Also, how much does this tool alter the game? How can we be sure of its faithfulness?
While developing features for Dustmod it was always my intention to leave normal gameplay (no mods selected) unchanged. However, the code base has grown significantly and it's certainly possible there is a mistake (although we have evidence of it's faithfulness in our IL TASes that match on vanilla and dustmod when watched via in-game replays). If it's useful I could create a bare bones mod that just contains what's necessary for these TAS scripts. Despite trying to keep gameplay unchanged, I have patched the following things intentionally to achieve deterministic playback that have some affect on gameplay. 1) Camera shake (created by attacking, landing, etc...) randomly moved the camera minor distances. However the camera position is used to determine what entities should be loaded and simulating. Because of this, when certain entities were loaded in was slightly random. I patched this by only visually simulating the camera shake and leaving the camera unmoved for loading purposes. Such an execution is always consistent with a possible execution in the base game. This is an extremely minor bug that we got pretty far into TASing before finding it to be an issue. 2) The main game loop had to be fixed to be deal with time properly. The original build will feed the game loop the time delta since the last call to the game loop and the logic should forward the game state by that time delta. An unfortunate property of the way the game loop was implemented was that invoking the loop twice for 1ms would not necessarily give the same result as once for 2ms. This manifested itself as occasional input drops and fairly variable load times, sometimes even simulating the world an extra frame before you can move. I fixed this by making the game loop properly additive with respect to time. I also instrumented the vanilla build to find the average load-in and load-out times (in terms of frames) and made dustmod determistically match that. In particular the SYNCLOAD is not actually required for the nexus scripts anymore and could be replaced by blank inputs. It looks like BrotherMojo was mistaken about this aspect in his earlier comments; frame length of the video will be deterministic.

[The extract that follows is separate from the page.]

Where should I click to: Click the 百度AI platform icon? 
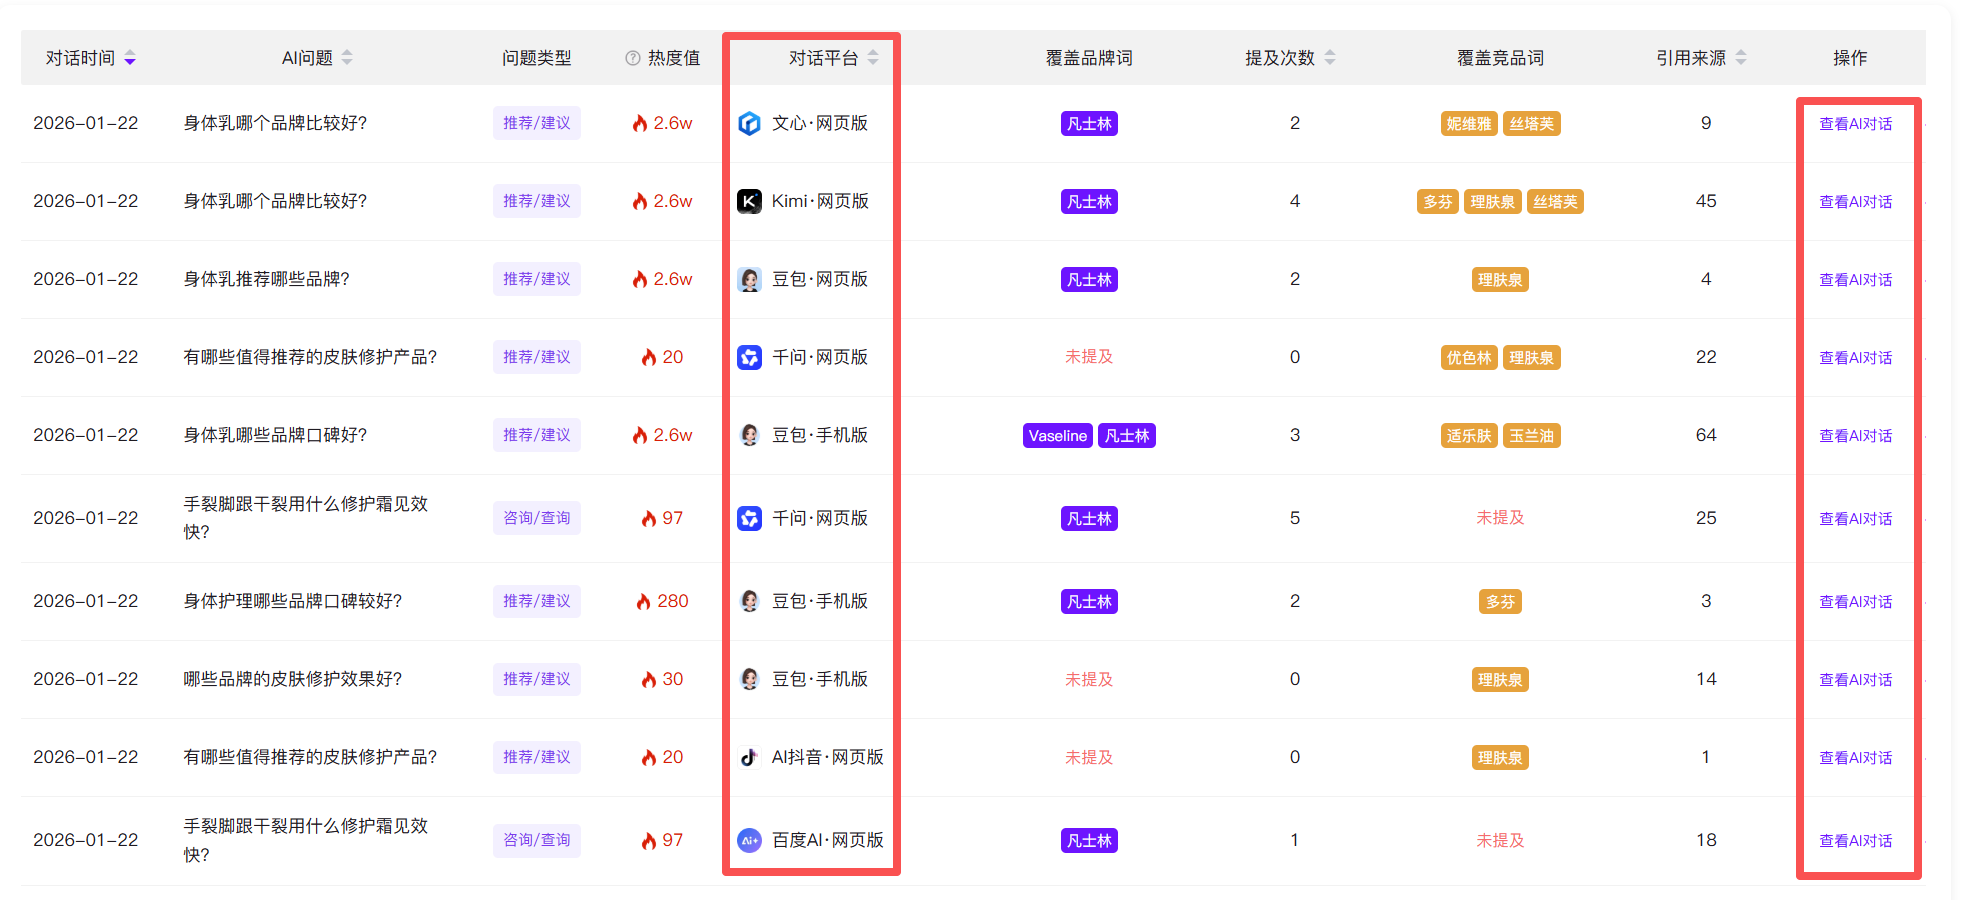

Finally, does the movie recording format for this even have a name?
I've just been calling them 'Nexus Scripts'. If we needed a name for tasvideos 'Dustforce Script' is probably appropriate.
Is this summary for TAS site parsing correct? LOAD - Cheating MOUSE - Ignore SYNCLOAD - Ignore All others - Count as frame?
Unfortunately with the SYNCLOAD command it's difficult to calculate frame counts. However as I mentioned above this command is not needed anymore and is purely convenience at this point. If we remove these commands then the length of the video (in frames) is the number of normal input frames.
There also needs to be a way to dump video. In video dumping mode, since the speed of the machine isn't really relevant, the question is what gets written to video during those segments, and the video dumping process can normalize it. Like all those segments are 3 seconds of blank or repeated frames. Whatever it is, that info should be present (calculable) from the movie format.
Can you point me to any resource on how other systems do this? I'm not certain what's involved here.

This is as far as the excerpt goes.